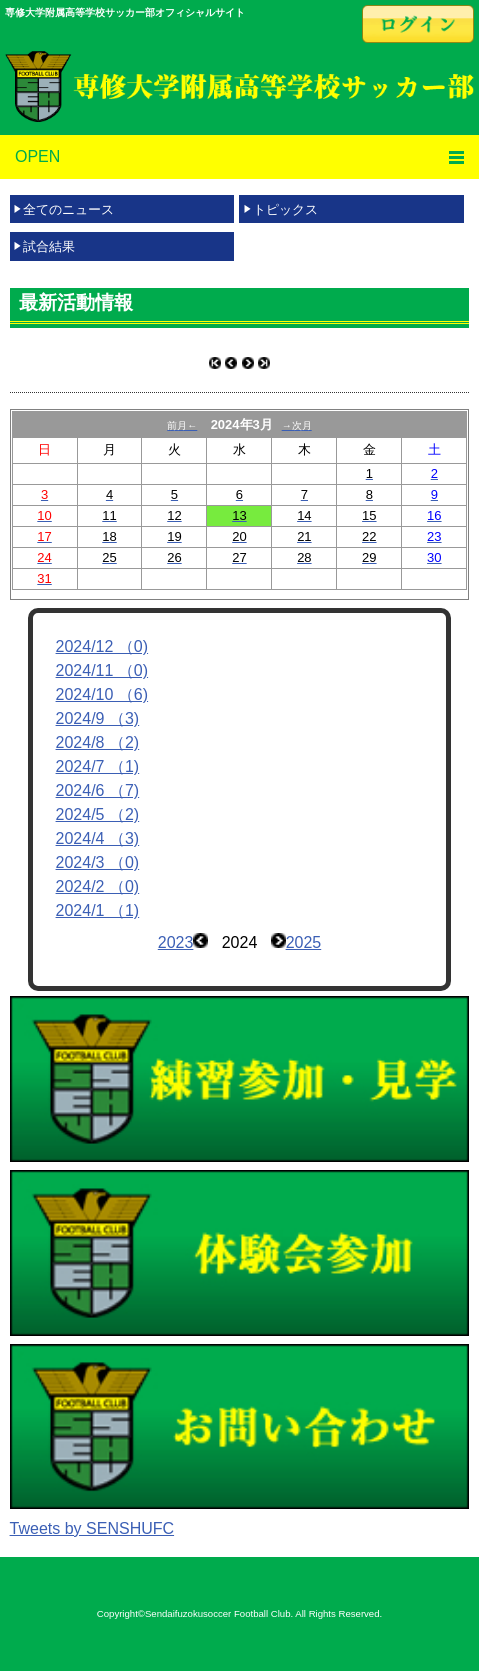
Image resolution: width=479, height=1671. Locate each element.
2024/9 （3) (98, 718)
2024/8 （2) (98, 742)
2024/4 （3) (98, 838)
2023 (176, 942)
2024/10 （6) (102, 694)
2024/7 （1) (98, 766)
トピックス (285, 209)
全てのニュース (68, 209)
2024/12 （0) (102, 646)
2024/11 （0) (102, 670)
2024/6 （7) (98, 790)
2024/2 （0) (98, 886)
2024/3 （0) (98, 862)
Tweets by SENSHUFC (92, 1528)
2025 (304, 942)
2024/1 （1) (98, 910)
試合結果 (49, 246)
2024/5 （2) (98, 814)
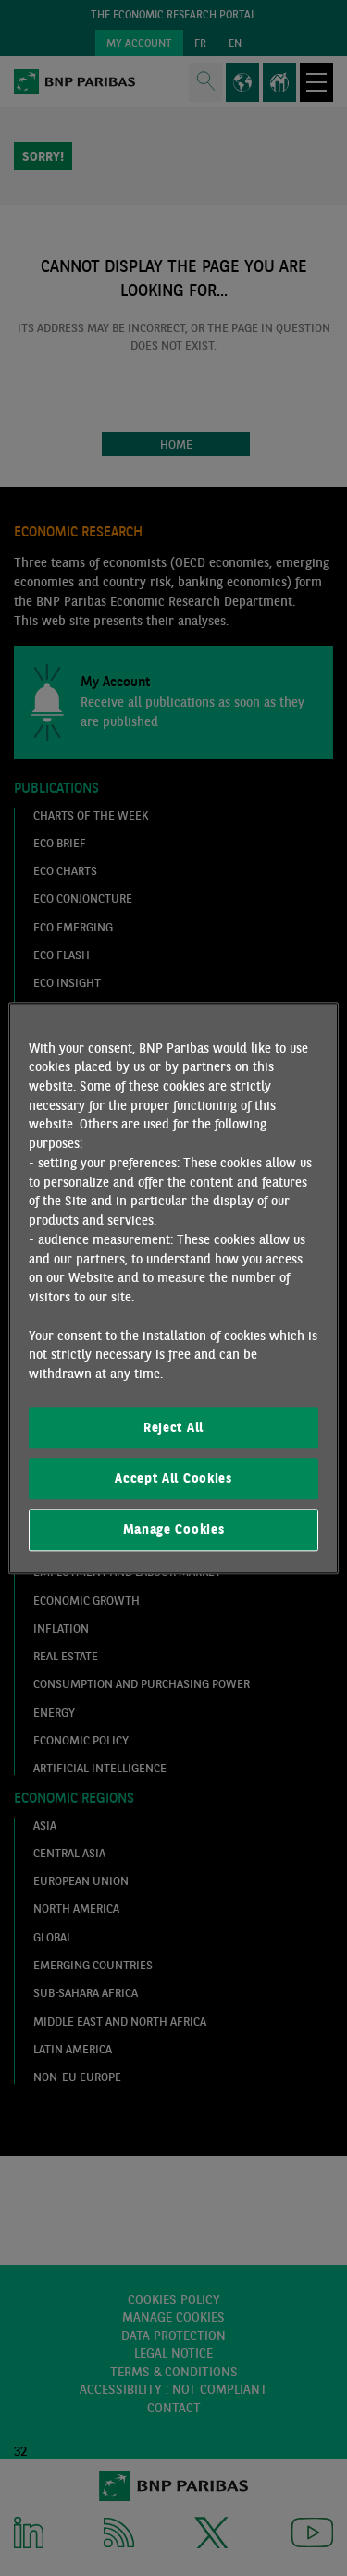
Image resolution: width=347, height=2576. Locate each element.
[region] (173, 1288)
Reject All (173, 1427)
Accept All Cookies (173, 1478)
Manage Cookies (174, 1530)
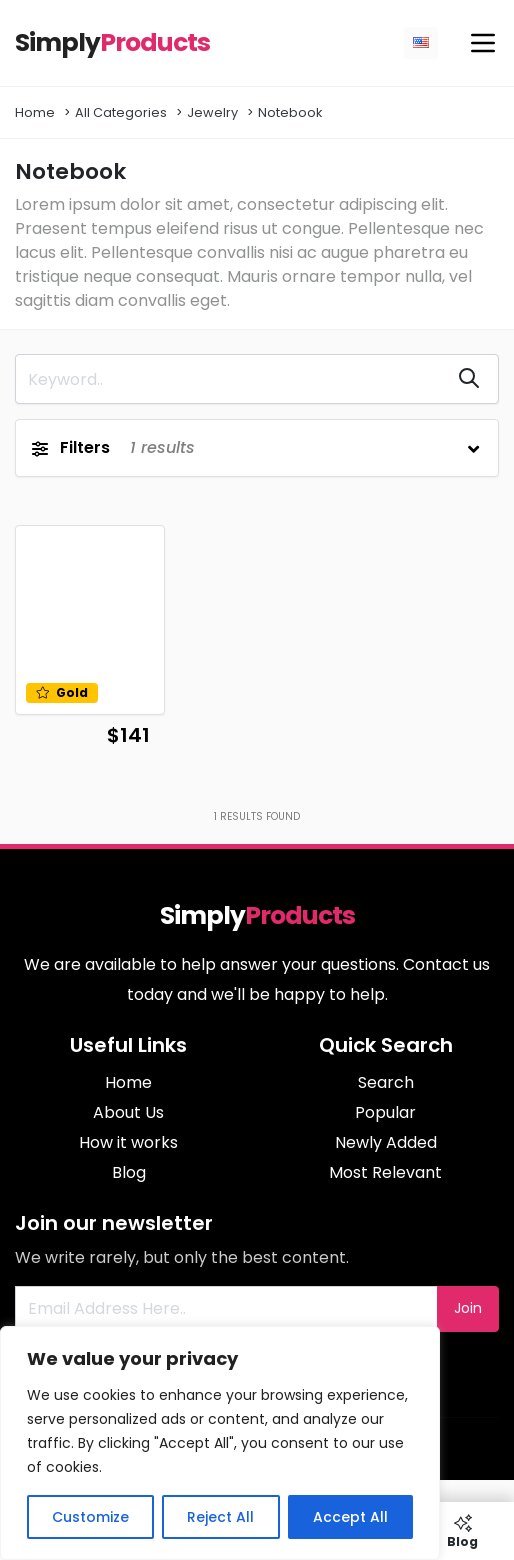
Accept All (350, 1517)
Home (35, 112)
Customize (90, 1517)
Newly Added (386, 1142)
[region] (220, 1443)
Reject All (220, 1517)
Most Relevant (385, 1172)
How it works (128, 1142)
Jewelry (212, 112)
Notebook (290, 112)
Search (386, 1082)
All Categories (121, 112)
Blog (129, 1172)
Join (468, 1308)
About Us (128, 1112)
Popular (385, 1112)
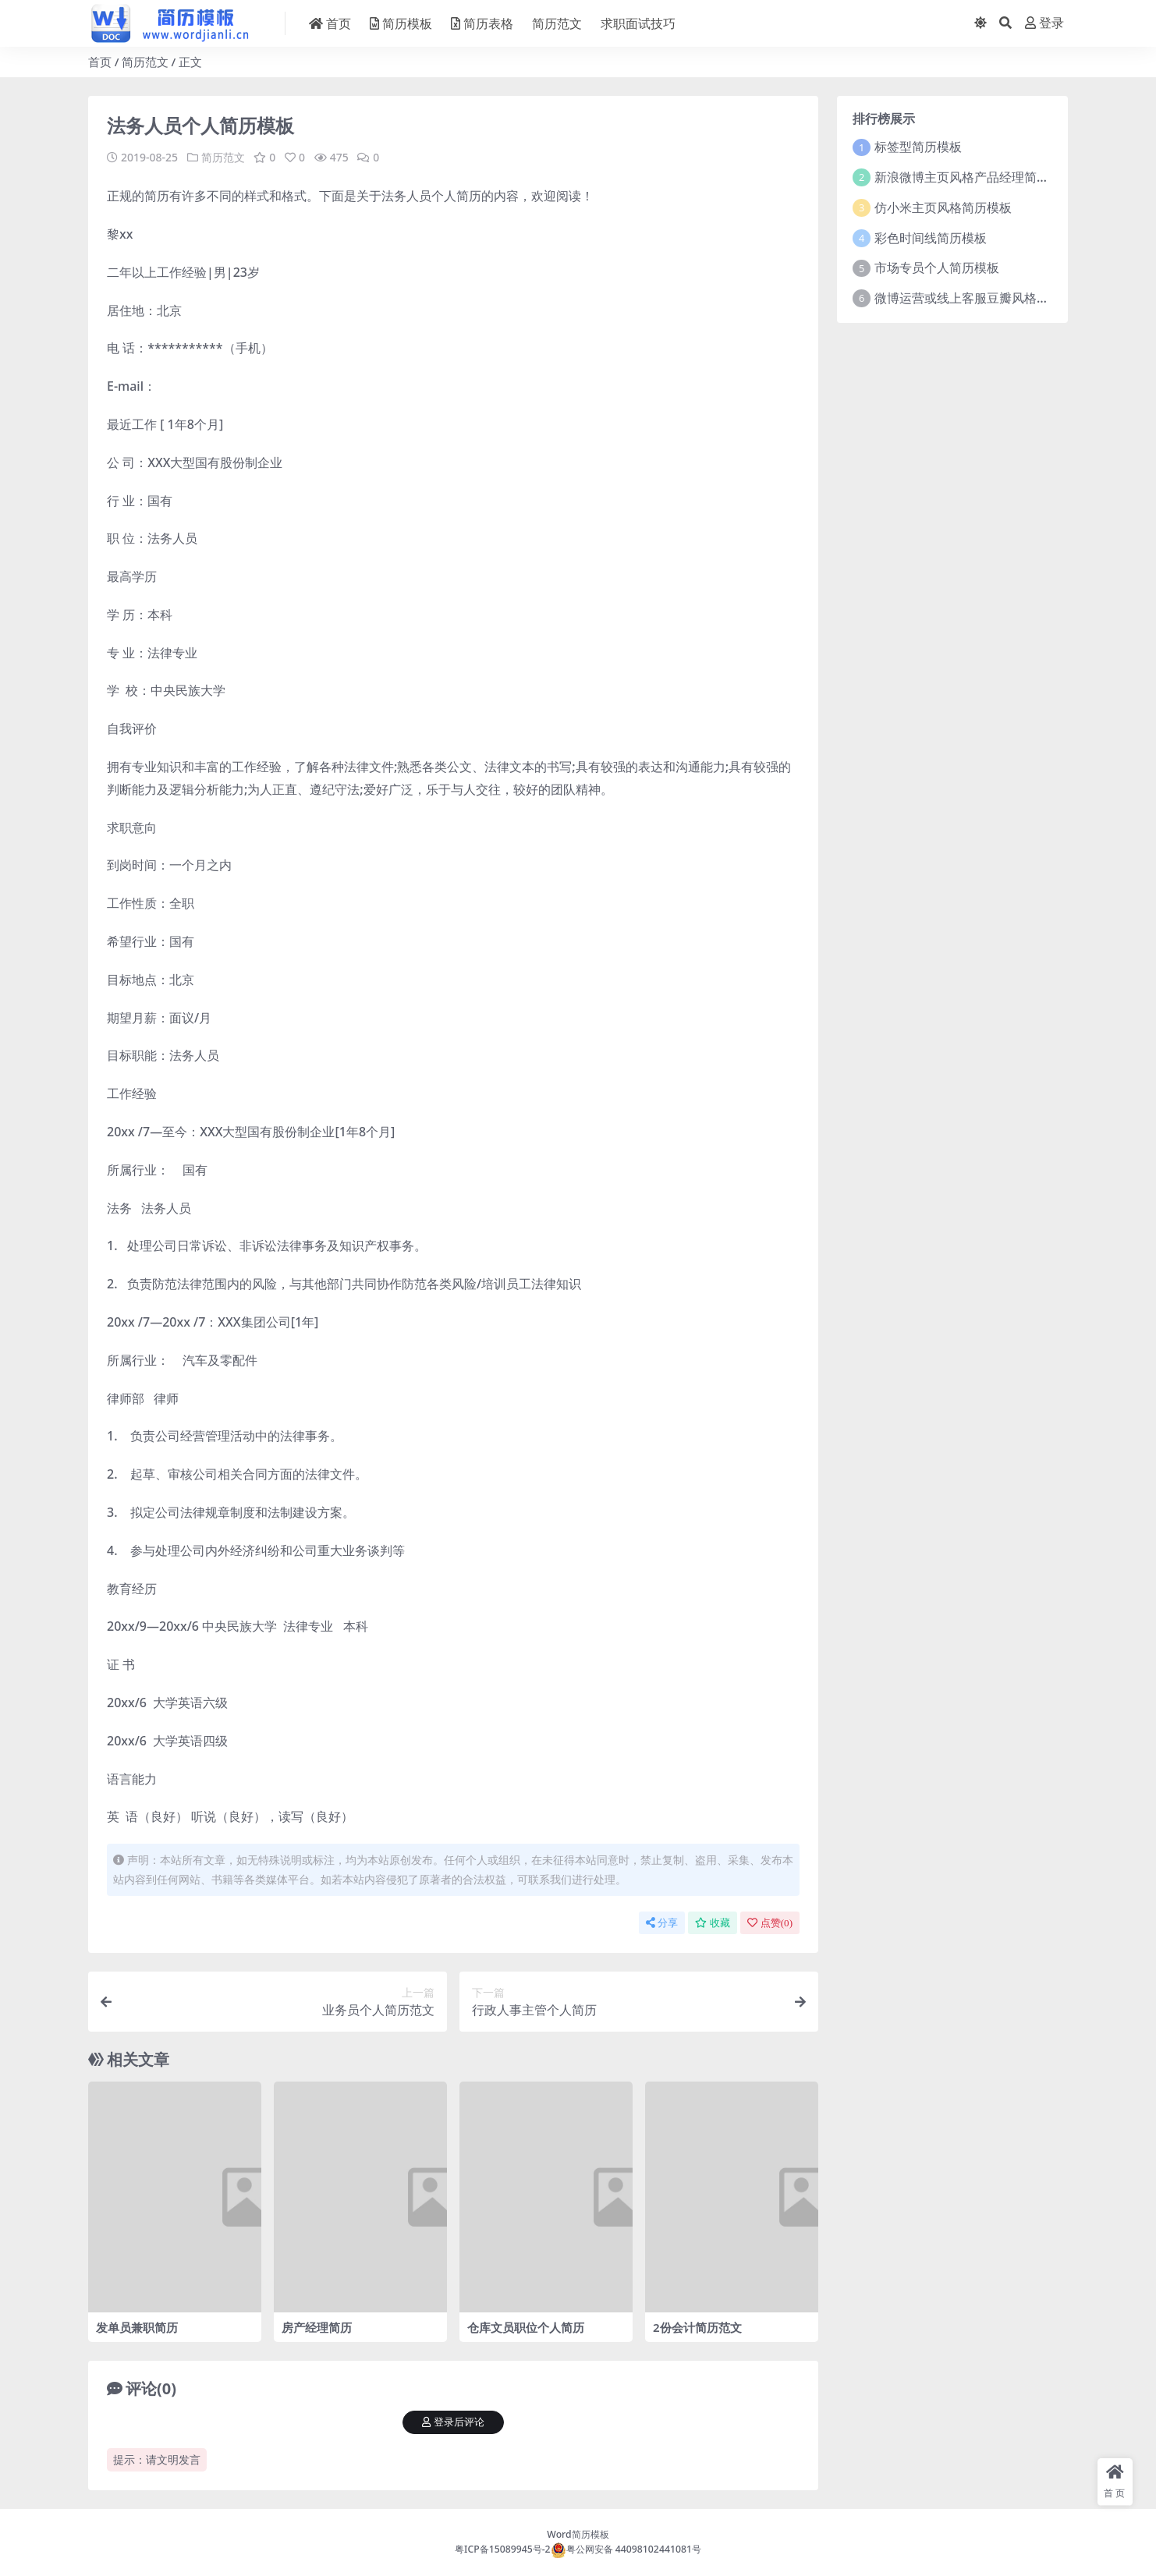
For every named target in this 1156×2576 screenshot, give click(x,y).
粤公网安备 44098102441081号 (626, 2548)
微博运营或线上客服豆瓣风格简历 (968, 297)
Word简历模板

**Short task**
In the listing above, how many lines contain the string "Image", with case counting? Reply with the number alone.

**Answer to the exercise**
2